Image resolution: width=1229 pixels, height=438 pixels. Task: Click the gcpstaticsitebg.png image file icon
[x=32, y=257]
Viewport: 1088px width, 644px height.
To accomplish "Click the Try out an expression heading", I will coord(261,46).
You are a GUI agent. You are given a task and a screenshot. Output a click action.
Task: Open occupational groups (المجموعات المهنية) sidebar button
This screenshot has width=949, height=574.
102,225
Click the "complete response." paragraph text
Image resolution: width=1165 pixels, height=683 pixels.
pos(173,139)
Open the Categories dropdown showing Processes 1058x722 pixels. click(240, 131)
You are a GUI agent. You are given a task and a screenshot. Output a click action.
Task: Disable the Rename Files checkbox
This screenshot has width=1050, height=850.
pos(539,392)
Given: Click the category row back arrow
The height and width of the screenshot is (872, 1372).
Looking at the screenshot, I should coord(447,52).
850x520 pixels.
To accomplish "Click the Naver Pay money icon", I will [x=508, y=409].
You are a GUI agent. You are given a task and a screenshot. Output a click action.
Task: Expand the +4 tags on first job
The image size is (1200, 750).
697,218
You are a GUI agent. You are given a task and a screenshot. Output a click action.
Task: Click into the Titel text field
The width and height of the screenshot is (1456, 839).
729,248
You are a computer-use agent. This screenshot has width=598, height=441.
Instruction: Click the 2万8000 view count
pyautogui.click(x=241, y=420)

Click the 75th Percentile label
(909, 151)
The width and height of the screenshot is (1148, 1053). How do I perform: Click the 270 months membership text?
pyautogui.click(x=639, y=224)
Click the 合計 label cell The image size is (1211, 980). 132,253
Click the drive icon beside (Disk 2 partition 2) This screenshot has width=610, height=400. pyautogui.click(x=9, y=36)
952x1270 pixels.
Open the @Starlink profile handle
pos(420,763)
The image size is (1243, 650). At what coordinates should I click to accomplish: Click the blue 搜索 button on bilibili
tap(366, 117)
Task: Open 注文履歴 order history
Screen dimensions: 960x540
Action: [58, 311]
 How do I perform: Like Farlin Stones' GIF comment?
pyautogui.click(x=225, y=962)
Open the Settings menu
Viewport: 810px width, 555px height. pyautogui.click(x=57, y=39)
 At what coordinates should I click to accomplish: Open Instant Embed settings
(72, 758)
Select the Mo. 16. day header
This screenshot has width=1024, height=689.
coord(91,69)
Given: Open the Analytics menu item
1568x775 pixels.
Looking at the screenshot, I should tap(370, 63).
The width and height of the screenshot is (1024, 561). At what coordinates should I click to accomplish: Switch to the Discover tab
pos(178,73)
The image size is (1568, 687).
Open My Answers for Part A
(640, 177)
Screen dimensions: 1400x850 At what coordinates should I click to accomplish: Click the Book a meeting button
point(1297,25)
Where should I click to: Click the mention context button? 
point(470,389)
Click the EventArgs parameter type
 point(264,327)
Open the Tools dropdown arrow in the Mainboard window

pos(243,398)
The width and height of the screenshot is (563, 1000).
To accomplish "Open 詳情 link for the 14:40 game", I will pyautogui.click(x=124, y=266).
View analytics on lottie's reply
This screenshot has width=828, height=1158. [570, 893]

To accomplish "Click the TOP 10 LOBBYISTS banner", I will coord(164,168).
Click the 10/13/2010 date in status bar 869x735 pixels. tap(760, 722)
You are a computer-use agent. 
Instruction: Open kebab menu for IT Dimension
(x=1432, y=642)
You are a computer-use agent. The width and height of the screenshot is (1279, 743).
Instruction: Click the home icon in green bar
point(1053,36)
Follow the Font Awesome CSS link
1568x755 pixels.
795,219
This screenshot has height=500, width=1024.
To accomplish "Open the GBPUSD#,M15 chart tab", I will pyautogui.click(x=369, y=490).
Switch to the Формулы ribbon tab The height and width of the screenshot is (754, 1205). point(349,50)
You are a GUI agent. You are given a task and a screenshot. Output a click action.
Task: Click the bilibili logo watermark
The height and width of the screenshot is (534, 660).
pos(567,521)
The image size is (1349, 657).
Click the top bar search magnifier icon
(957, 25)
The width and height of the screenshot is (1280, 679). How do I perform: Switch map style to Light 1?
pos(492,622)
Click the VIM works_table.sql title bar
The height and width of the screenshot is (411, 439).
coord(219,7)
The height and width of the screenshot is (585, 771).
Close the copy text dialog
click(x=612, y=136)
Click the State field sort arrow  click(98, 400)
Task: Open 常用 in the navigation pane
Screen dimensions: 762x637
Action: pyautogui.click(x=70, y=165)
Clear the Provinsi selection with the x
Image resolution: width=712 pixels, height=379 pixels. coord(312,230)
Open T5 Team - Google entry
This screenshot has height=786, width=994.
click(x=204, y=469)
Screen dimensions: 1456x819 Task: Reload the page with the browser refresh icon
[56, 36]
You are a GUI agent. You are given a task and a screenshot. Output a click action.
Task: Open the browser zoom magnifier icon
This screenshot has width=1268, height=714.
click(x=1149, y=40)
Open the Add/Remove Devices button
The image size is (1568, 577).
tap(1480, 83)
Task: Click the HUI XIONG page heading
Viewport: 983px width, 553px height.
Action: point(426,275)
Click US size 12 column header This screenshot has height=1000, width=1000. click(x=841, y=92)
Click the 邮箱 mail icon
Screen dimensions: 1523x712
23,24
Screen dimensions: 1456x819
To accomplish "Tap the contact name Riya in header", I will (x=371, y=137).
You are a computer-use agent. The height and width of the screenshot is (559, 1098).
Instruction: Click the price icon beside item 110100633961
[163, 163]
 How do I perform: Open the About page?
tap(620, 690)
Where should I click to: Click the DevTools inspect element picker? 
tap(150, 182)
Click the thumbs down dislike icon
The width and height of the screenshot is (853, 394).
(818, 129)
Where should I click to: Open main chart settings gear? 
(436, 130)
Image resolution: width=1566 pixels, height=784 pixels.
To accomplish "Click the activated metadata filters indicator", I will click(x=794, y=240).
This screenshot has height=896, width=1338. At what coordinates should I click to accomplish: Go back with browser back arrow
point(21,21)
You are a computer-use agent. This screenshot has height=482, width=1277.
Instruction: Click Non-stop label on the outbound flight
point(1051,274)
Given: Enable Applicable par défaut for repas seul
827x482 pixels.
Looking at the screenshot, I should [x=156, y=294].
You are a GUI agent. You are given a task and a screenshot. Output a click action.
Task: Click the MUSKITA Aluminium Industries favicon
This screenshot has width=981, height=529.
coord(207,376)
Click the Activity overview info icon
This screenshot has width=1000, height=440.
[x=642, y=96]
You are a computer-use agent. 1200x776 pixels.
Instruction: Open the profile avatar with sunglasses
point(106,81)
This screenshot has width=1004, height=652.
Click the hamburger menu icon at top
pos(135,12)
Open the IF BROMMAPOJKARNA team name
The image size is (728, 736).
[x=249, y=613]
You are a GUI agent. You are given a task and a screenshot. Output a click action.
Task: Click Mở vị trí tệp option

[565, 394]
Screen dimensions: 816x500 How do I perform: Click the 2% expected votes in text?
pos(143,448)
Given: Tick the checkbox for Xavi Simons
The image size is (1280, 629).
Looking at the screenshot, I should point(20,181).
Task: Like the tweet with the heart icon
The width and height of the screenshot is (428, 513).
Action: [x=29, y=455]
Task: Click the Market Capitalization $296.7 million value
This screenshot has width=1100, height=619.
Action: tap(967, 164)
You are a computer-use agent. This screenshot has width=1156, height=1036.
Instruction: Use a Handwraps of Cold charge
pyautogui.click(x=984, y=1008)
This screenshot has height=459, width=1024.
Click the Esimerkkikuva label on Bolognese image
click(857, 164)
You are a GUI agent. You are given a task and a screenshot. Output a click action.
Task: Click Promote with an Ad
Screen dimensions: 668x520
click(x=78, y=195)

Aim of the exercise:
Every entry, written out exactly, is what the response should contain.

Answer to the problem:
Image resolution: width=1229 pixels, height=438 pixels. Task: Click the gcpstaticsitebg.png image file icon
[x=32, y=257]
Viewport: 1088px width, 644px height.
To accomplish "Click the Try out an expression heading", I will coord(261,46).
You are a GUI agent. You are given a task and a screenshot. Output a click action.
Task: Open occupational groups (المجموعات المهنية) sidebar button
This screenshot has width=949, height=574.
102,225
Click the "complete response." paragraph text
Image resolution: width=1165 pixels, height=683 pixels.
pos(173,139)
Open the Categories dropdown showing Processes 1058x722 pixels. click(240, 131)
You are a GUI agent. You are given a task and a screenshot. Output a click action.
Task: Disable the Rename Files checkbox
This screenshot has width=1050, height=850.
pos(539,392)
Given: Click the category row back arrow
The height and width of the screenshot is (872, 1372).
Looking at the screenshot, I should coord(447,52).
850x520 pixels.
To accomplish "Click the Naver Pay money icon", I will [x=508, y=409].
You are a GUI agent. You are given a task and a screenshot. Output a click action.
Task: Expand the +4 tags on first job
The image size is (1200, 750).
697,218
You are a GUI agent. You are given a task and a screenshot. Output a click action.
Task: Click into the Titel text field
The width and height of the screenshot is (1456, 839).
729,248
You are a computer-use agent. This screenshot has width=598, height=441.
Instruction: Click the 2万8000 view count
pyautogui.click(x=241, y=420)

Click the 75th Percentile label
(909, 151)
The width and height of the screenshot is (1148, 1053). How do I perform: Click the 270 months membership text?
pyautogui.click(x=639, y=224)
Click the 合計 label cell The image size is (1211, 980). 132,253
Click the drive icon beside (Disk 2 partition 2) This screenshot has width=610, height=400. pyautogui.click(x=9, y=36)
952x1270 pixels.
Open the @Starlink profile handle
pos(420,763)
The image size is (1243, 650). At what coordinates should I click to accomplish: Click the blue 搜索 button on bilibili
tap(366, 117)
Task: Open 注文履歴 order history
Screen dimensions: 960x540
Action: [58, 311]
 How do I perform: Like Farlin Stones' GIF comment?
pyautogui.click(x=225, y=962)
Open the Settings menu
Viewport: 810px width, 555px height. pyautogui.click(x=57, y=39)
 At what coordinates should I click to accomplish: Open Instant Embed settings
(72, 758)
Select the Mo. 16. day header
This screenshot has width=1024, height=689.
coord(91,69)
Given: Open the Analytics menu item
1568x775 pixels.
Looking at the screenshot, I should tap(370, 63).
The width and height of the screenshot is (1024, 561). At what coordinates should I click to accomplish: Switch to the Discover tab
pos(178,73)
The image size is (1568, 687).
Open My Answers for Part A
(640, 177)
Screen dimensions: 1400x850 At what coordinates should I click to accomplish: Click the Book a meeting button
point(1297,25)
Where should I click to: Click the mention context button? 
point(470,389)
Click the EventArgs parameter type
 point(264,327)
Open the Tools dropdown arrow in the Mainboard window

pos(243,398)
The width and height of the screenshot is (563, 1000).
To accomplish "Open 詳情 link for the 14:40 game", I will pyautogui.click(x=124, y=266).
View analytics on lottie's reply
This screenshot has width=828, height=1158. [570, 893]

To accomplish "Click the TOP 10 LOBBYISTS banner", I will coord(164,168).
Click the 10/13/2010 date in status bar 869x735 pixels. tap(760, 722)
You are a computer-use agent. 
Instruction: Open kebab menu for IT Dimension
(x=1432, y=642)
You are a computer-use agent. The width and height of the screenshot is (1279, 743).
Instruction: Click the home icon in green bar
point(1053,36)
Follow the Font Awesome CSS link
1568x755 pixels.
795,219
This screenshot has height=500, width=1024.
To accomplish "Open the GBPUSD#,M15 chart tab", I will pyautogui.click(x=369, y=490).
Switch to the Формулы ribbon tab The height and width of the screenshot is (754, 1205). point(349,50)
You are a GUI agent. You are given a task and a screenshot. Output a click action.
Task: Click the bilibili logo watermark
The height and width of the screenshot is (534, 660).
pos(567,521)
The image size is (1349, 657).
Click the top bar search magnifier icon
(957, 25)
The width and height of the screenshot is (1280, 679). How do I perform: Switch map style to Light 1?
pos(492,622)
Click the VIM works_table.sql title bar
The height and width of the screenshot is (411, 439).
coord(219,7)
The height and width of the screenshot is (585, 771).
Close the copy text dialog
click(x=612, y=136)
Click the State field sort arrow  click(98, 400)
Task: Open 常用 in the navigation pane
Screen dimensions: 762x637
Action: pyautogui.click(x=70, y=165)
Clear the Provinsi selection with the x
Image resolution: width=712 pixels, height=379 pixels. coord(312,230)
Open T5 Team - Google entry
This screenshot has height=786, width=994.
click(x=204, y=469)
Screen dimensions: 1456x819 Task: Reload the page with the browser refresh icon
[56, 36]
You are a GUI agent. You are given a task and a screenshot. Output a click action.
Task: Open the browser zoom magnifier icon
This screenshot has width=1268, height=714.
click(x=1149, y=40)
Open the Add/Remove Devices button
The image size is (1568, 577).
tap(1480, 83)
Task: Click the HUI XIONG page heading
Viewport: 983px width, 553px height.
Action: point(426,275)
Click US size 12 column header This screenshot has height=1000, width=1000. click(x=841, y=92)
Click the 邮箱 mail icon
Screen dimensions: 1523x712
23,24
Screen dimensions: 1456x819
To accomplish "Tap the contact name Riya in header", I will (x=371, y=137).
You are a computer-use agent. The height and width of the screenshot is (559, 1098).
Instruction: Click the price icon beside item 110100633961
[163, 163]
 How do I perform: Open the About page?
tap(620, 690)
Where should I click to: Click the DevTools inspect element picker? 
tap(150, 182)
Click the thumbs down dislike icon
The width and height of the screenshot is (853, 394).
(818, 129)
Where should I click to: Open main chart settings gear? 
(436, 130)
Image resolution: width=1566 pixels, height=784 pixels.
To accomplish "Click the activated metadata filters indicator", I will click(x=794, y=240).
This screenshot has height=896, width=1338. At what coordinates should I click to accomplish: Go back with browser back arrow
point(21,21)
You are a computer-use agent. This screenshot has height=482, width=1277.
Instruction: Click Non-stop label on the outbound flight
point(1051,274)
Given: Enable Applicable par défaut for repas seul
827x482 pixels.
Looking at the screenshot, I should [x=156, y=294].
You are a GUI agent. You are given a task and a screenshot. Output a click action.
Task: Click the MUSKITA Aluminium Industries favicon
This screenshot has width=981, height=529.
coord(207,376)
Click the Activity overview info icon
This screenshot has width=1000, height=440.
[x=642, y=96]
You are a computer-use agent. 1200x776 pixels.
Instruction: Open the profile avatar with sunglasses
point(106,81)
This screenshot has width=1004, height=652.
Click the hamburger menu icon at top
pos(135,12)
Open the IF BROMMAPOJKARNA team name
The image size is (728, 736).
[x=249, y=613]
You are a GUI agent. You are given a task and a screenshot. Output a click action.
Task: Click Mở vị trí tệp option

[565, 394]
Screen dimensions: 816x500 How do I perform: Click the 2% expected votes in text?
pos(143,448)
Given: Tick the checkbox for Xavi Simons
The image size is (1280, 629).
Looking at the screenshot, I should point(20,181).
Task: Like the tweet with the heart icon
The width and height of the screenshot is (428, 513).
Action: [x=29, y=455]
Task: Click the Market Capitalization $296.7 million value
This screenshot has width=1100, height=619.
Action: tap(967, 164)
You are a computer-use agent. This screenshot has width=1156, height=1036.
Instruction: Use a Handwraps of Cold charge
pyautogui.click(x=984, y=1008)
This screenshot has height=459, width=1024.
Click the Esimerkkikuva label on Bolognese image
click(857, 164)
You are a GUI agent. You are given a task and a screenshot. Output a click action.
Task: Click Promote with an Ad
Screen dimensions: 668x520
click(x=78, y=195)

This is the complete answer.